The SOLE™ Medial Column Fusion Plate is intended to provide bone fixation. The SOLE™ Medial Column Fusion Plate is indicated for orthopedic applications within the anatomical area of the foot and ankle, including but not limited to the medial column (consisting of the first metatarsal, medial cuneiform, navicular and talus). Specific indicated procedures include: - Arthrodesis; - Joint depression stabilization; - Fracture and/or osteotomy fixation; - Reconstruction; - Revision to be performed for conditions such as Charcot neuroarthropathy.

Device Description

The SOLE™ Medial Column Fusion Plate consists of plate's sizes and shapes ranges, designed to accept locking and non-locking bone screws, which are available in a variety of diameters and lengths, in order to address demands of stabilization, fixation and fusion of small bones and small joints within the anatomical area of the foot and ankle. The implants will be offered both in sterile and non-sterile packaging configurations. Plates and screws are intended for single use only. Screws are not intended for use in the spine. The Subject device implants, bone plates and bone screws, are made from Stainless Steel AISI 316 LVM according to Standard ISO 5832-1/ASTM F138. Surgical procedures with the use of the subject implants may be performed with the support of general orthopedic instrumentation, to facilitate their proper insertion and removal from the patient. The instruments offered by Orthofix are classified as class I devices Exempt from 510(k), under the product code LXH, according to 21CFR 888.4540 Orthopedic Manual surgical instrument. These instruments are made by medical grade stainless steel (AISI 316LVM, AISI 630, AISI 301, AISI 303, X15TN) and Aluminum alloy (EN-AW 6082 T6). SOLE™ Medial Column Fusion Plate is designed to be used in the operating theatre only.

AI/ML Overview

The provided document is a 510(k) premarket notification for a medical device called the SOLE™ Medial Column Fusion Plate. This documentation focuses on establishing substantial equivalence to existing predicate devices through non-clinical performance data and does not involve AI or machine learning. Therefore, many of the requested criteria (e.g., sample size for test/training set, expert qualifications, adjudication methods, MRMC studies, standalone performance, ground truth for AI) are not applicable to this submission.

However, I can extract the acceptance criteria and the study type used to prove the device meets these criteria based on the information provided in the "Performance Analysis" section.

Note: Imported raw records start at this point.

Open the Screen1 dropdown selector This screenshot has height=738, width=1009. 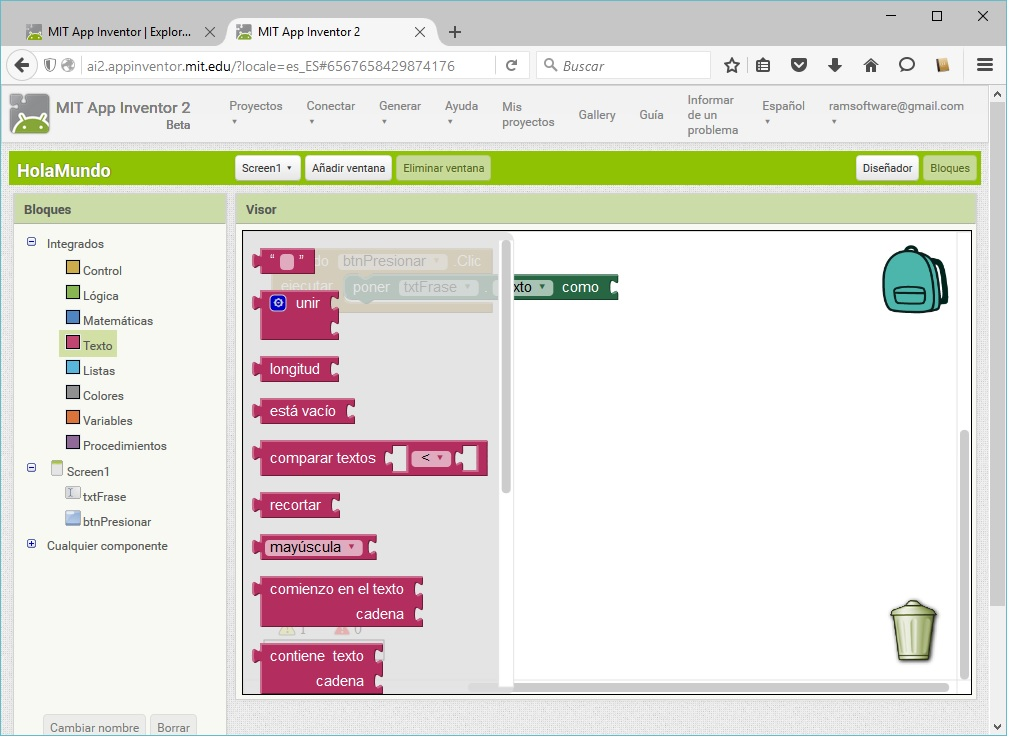267,168
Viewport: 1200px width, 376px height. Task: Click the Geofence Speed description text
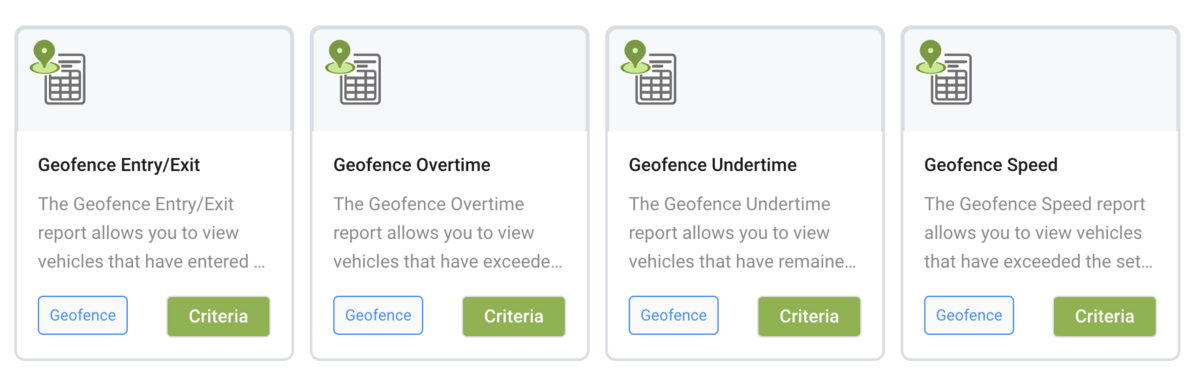(x=1039, y=233)
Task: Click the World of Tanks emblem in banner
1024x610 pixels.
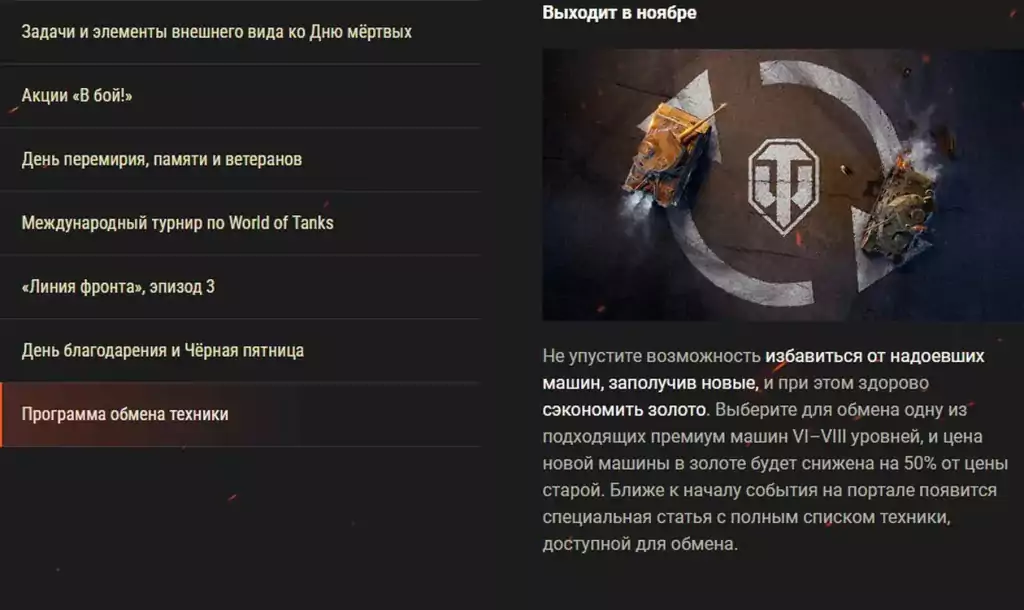Action: (x=782, y=187)
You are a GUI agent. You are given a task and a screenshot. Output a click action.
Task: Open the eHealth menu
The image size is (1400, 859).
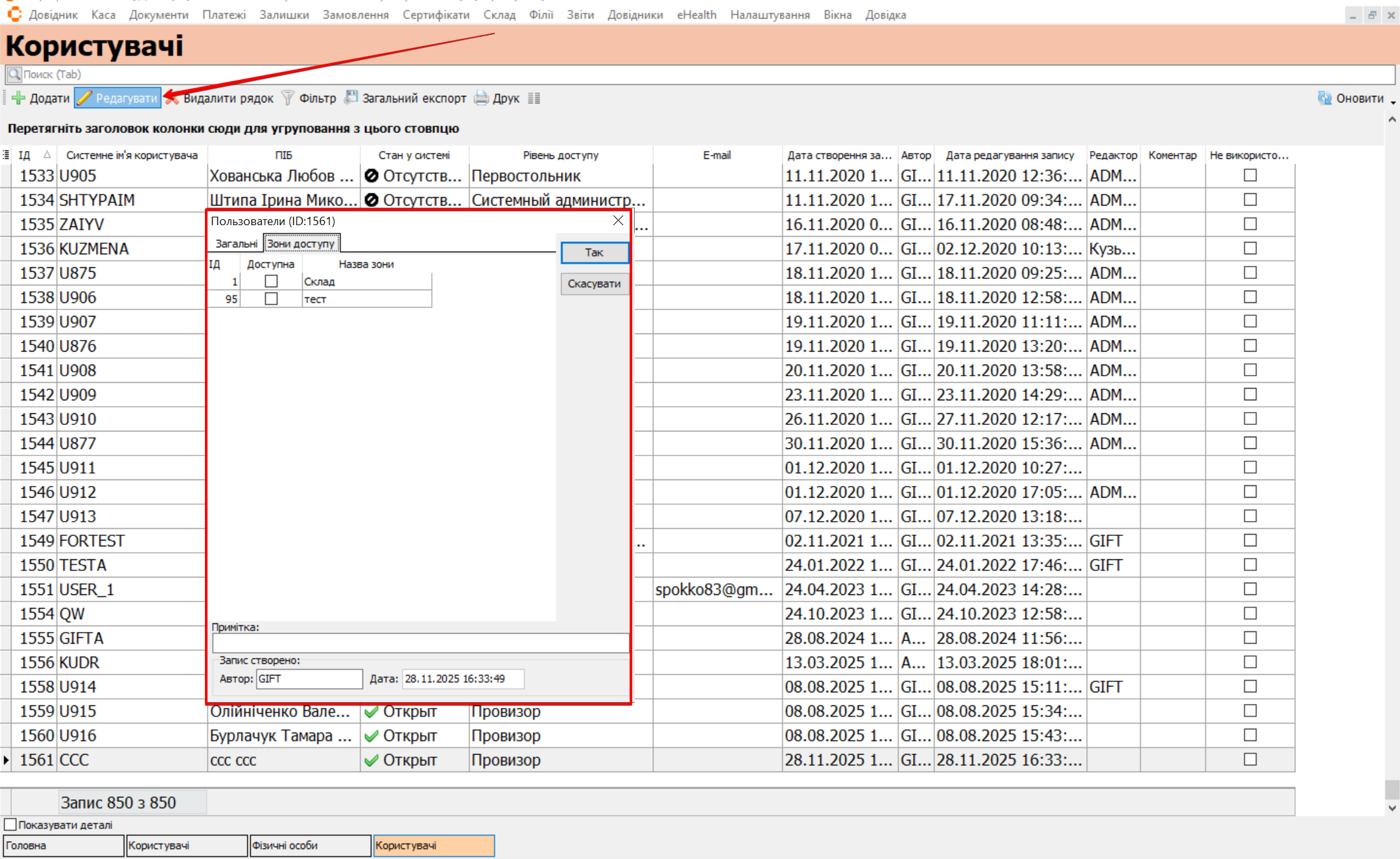(x=696, y=14)
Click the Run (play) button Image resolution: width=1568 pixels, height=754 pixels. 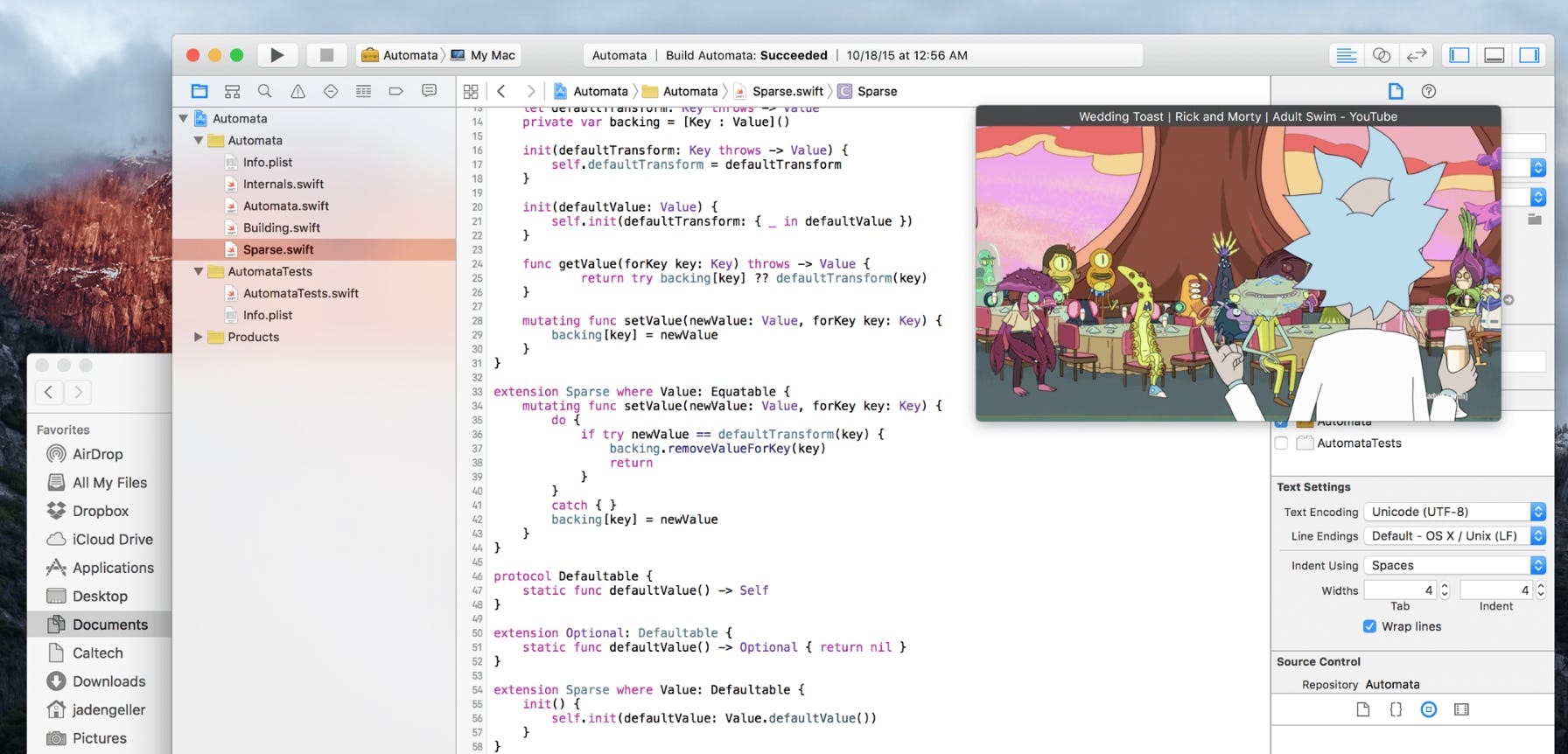click(276, 55)
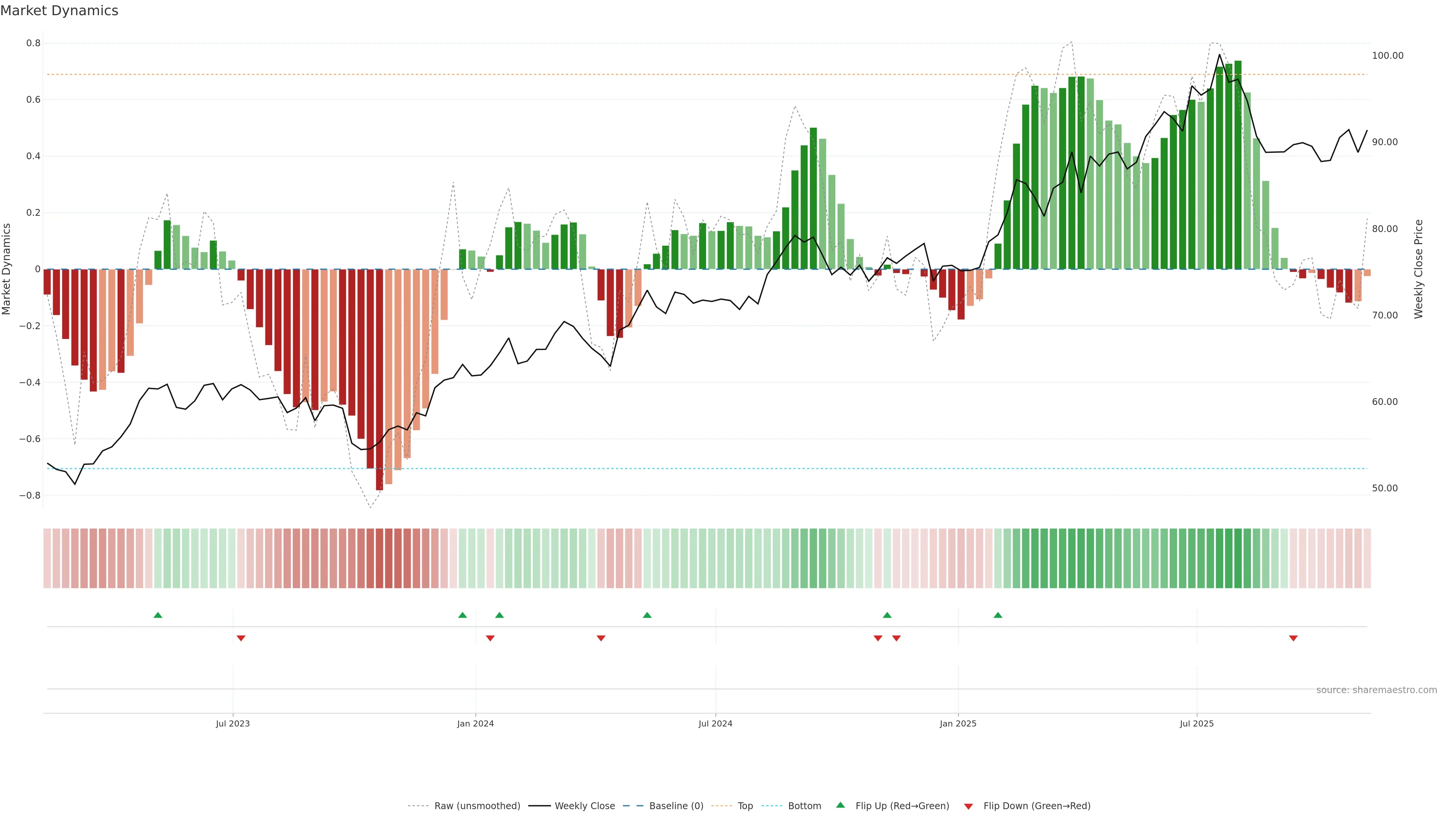
Task: Click the green flip-up marker between Jan and Jul 2024
Action: [647, 615]
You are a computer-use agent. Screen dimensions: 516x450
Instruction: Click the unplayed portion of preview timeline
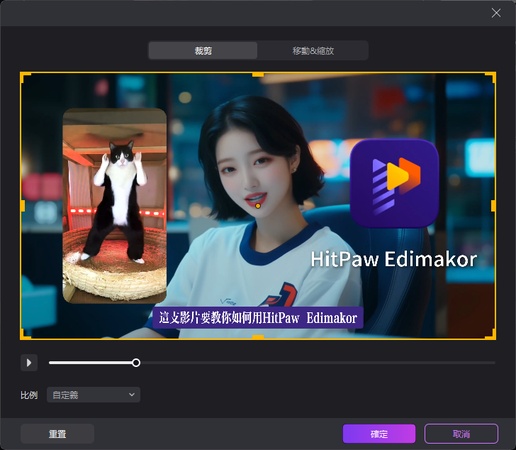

1. A table of acceptance criteria and the reported device performance

Acceptance Criteria (from Referenced Standards)	Reported Device Performance (Summary from Performance Analysis)
Mechanical properties as per ASTM F543-17 "Standard Specification and Test Methods for Metallic Medical Bone Screws"	Confirmed to be safe, effective, and performs as well as or better than predicate devices.
Mechanical properties as per ASTM F382 standard "Standard Specification And Test Method For Metallic Bone Plates"	Confirmed to be safe, effective, and performs as well as or better than predicate devices.
Material properties as per ISO 5832-1/ASTM F138 (for implants)	Implants made from Stainless Steel AISI 316 LVM, conforming to these standards.
Material properties as per ASTM F899-12b "Standard Specification for Wrought Stainless Steels for Surgical Instruments" (for instruments)	Instruments made by medical grade stainless steel (AISI 316LVM, AISI 630, AISI 301, AISI 303, X15TN) and Aluminum alloy (EN-AW 6082 T6), conforming to this standard.
No new risks associated compared to predicate devices	Potential hazards evaluated and controlled through Risk Management activities; relevant information addressed in labeling.
Performance substantially equivalent to predicate devices	Bench testing and engineering assessments on worst cases of subject device and corresponding predicate devices confirm substantial equivalence.

2. Sample size used for the test set and the data provenance (e.g. country of origin of the data, retrospective or prospective)

The document primarily relies on bench testing and engineering assessments and a review of current clinical literature on predicates and similar devices. It does not describe a clinical study with human subjects, therefore, traditional "test set" and "data provenance" in the context of clinical data are not applicable. The bench testing would involve physical samples of the device; the number of samples is not specified.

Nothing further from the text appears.